Records for locating words and elements
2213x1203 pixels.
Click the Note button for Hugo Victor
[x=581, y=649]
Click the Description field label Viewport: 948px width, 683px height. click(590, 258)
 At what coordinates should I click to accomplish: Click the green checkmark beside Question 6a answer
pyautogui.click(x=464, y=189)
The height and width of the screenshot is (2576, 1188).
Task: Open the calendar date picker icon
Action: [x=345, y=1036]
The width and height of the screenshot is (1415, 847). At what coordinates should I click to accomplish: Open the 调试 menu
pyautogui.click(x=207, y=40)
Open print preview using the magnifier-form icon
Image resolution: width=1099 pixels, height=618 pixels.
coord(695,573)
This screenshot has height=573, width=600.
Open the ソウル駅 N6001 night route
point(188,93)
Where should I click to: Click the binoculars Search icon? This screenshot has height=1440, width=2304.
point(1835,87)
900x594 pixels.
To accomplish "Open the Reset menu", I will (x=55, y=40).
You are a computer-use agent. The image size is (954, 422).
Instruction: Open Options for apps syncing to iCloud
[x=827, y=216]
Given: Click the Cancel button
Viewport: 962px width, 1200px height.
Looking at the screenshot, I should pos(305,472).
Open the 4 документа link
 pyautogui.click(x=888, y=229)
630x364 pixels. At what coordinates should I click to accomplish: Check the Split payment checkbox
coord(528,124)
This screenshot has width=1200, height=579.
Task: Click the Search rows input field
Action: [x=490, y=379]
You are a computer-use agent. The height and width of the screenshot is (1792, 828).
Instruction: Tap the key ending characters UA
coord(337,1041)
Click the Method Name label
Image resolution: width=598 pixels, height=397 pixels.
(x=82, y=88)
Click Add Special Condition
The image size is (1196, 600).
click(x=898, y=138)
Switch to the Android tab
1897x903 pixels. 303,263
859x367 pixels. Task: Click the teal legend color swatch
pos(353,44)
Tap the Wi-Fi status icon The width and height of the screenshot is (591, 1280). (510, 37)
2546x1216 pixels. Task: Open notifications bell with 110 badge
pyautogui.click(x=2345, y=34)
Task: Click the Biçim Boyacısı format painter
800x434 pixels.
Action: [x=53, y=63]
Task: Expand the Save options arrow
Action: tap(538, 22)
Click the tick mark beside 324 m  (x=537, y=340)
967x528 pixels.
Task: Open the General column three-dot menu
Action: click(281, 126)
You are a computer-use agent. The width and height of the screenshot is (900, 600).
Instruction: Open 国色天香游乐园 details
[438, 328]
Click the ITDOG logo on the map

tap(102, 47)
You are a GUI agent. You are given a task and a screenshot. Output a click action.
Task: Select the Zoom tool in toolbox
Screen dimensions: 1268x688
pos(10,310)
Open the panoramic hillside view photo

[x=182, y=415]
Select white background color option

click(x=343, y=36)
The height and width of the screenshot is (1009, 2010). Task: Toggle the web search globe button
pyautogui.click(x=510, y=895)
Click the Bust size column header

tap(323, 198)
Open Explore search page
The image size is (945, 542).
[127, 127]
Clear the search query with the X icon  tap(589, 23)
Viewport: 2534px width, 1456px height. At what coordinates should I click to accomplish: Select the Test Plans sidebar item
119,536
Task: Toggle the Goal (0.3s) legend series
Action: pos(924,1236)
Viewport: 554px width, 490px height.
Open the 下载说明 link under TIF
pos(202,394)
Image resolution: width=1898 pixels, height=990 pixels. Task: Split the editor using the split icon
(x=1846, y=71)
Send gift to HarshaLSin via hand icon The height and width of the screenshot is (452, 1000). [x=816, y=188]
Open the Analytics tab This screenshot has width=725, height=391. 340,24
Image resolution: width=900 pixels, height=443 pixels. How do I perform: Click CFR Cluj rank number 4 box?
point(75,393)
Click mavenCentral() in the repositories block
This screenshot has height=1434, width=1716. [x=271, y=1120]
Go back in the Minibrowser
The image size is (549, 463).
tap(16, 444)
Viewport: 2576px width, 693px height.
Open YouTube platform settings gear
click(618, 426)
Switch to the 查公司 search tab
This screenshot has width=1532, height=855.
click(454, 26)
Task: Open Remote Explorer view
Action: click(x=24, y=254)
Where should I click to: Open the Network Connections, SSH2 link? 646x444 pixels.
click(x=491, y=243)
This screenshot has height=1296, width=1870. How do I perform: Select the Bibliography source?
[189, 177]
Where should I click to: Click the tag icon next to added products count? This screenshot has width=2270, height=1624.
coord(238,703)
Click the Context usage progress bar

Aim of the exercise: Rewrite the records starting at the first line and ending at the line containing "coord(695,573)", substituting "Summary" for "Description" and leaving everything else unchanged.

Completed task:
2213x1203 pixels.
Click the Note button for Hugo Victor
[x=581, y=649]
Click the Summary field label Viewport: 948px width, 683px height. click(590, 258)
 At what coordinates should I click to accomplish: Click the green checkmark beside Question 6a answer
pyautogui.click(x=464, y=189)
The height and width of the screenshot is (2576, 1188).
Task: Open the calendar date picker icon
Action: [x=345, y=1036]
The width and height of the screenshot is (1415, 847). At what coordinates should I click to accomplish: Open the 调试 menu
pyautogui.click(x=207, y=40)
Open print preview using the magnifier-form icon
Image resolution: width=1099 pixels, height=618 pixels.
coord(695,573)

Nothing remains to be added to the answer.